Дальше был час честной, злой работы. Нарты разобрали и уложили поперёк бортов. Собак распределили по трём батам, чтобы не подрались. Черныша Ефимка держал на руках всю переправу и не отдал никому. Вода в проливе шла тёмная, тяжёлая, с ленивыми водоворотами, и я старался на неё не смотреть.
На той стороне нас уже встречали. Люди сбегали к воде, тащили лодки на гальку, кричали, разбирали груз. Кетль что-то объяснял пожилому человеку, показывая на меня.
А у ближних домов, под низким навесом, лежали на боку бочки. Мои. Со знакомыми клеймами по днищу и железными обручами.
Я насчитал шесть. Три пустые, брошены, как попало. Три стояли отдельно, укрытые, целые.
* * *
Дом Кетля я по привычке чуть было не назвал бараборой — так наши зовут всякое туземное жильё. А зря! Это был настоящий дом. Из толстых тёсаных досок, шагов двадцать в длину, слегка врытый в землю, с низким входом, в который пришлось нырять, согнувшись.
Внутри, посередине большого помещения горел очаг, дым уходил в щель под кровлей, и в этом дыму плавали закопчённые до черноты балки. По стенам шли помосты и лежанки, под ними стояли резные короба и сундуки, сверху висели связки сушёной рыбы. На столбах, на утвари, на одежде — везде повторялись одни и те же знаки: птица, зверь, что-то ещё, чего я не разобрал.
Людей было много. Несколько семей под одной крышей, общий очаг, дети под ногами, бабы у огня, старики на лучших местах. Коммуналка на сорок душ, только вместо обоев — резьба по кедру.
Нас раздели, разули и посадили к огню. Вот это было настоящее счастье. Не еда даже — тепло. Я сидел, чувствовал, как оттаивают ступни, и понимал, что последние трое суток тело у меня было чужое, деревянное, и лишь сейчас начинает становиться моим.
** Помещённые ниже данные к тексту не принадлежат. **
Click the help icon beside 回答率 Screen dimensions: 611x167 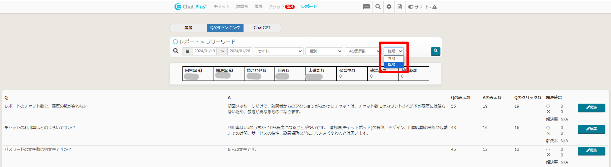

Мокрые парки развесили на шестах, от них повалил пар. Собак пустили под навес, накормили и оставили в покое; Черныша баба Кетля осмотрела, поцокала языком, что-то пробурчала и залепила рану чем-то жирным и вонючим. Что характерно, пёс стерпел и даже не зарычал.
Мои спутники оттаивали на глазах. Кузьма первым делом полез к горшкам, Митрий заснул сидя, Ефимка вертел головой и разглядывал столбы, а Прокоп немедленно нашёл общий язык с местными собачниками — безо всякого толмача, на пальцах и на матерных междометиях, понятных, судя по всему, уже и здешним аборигенам.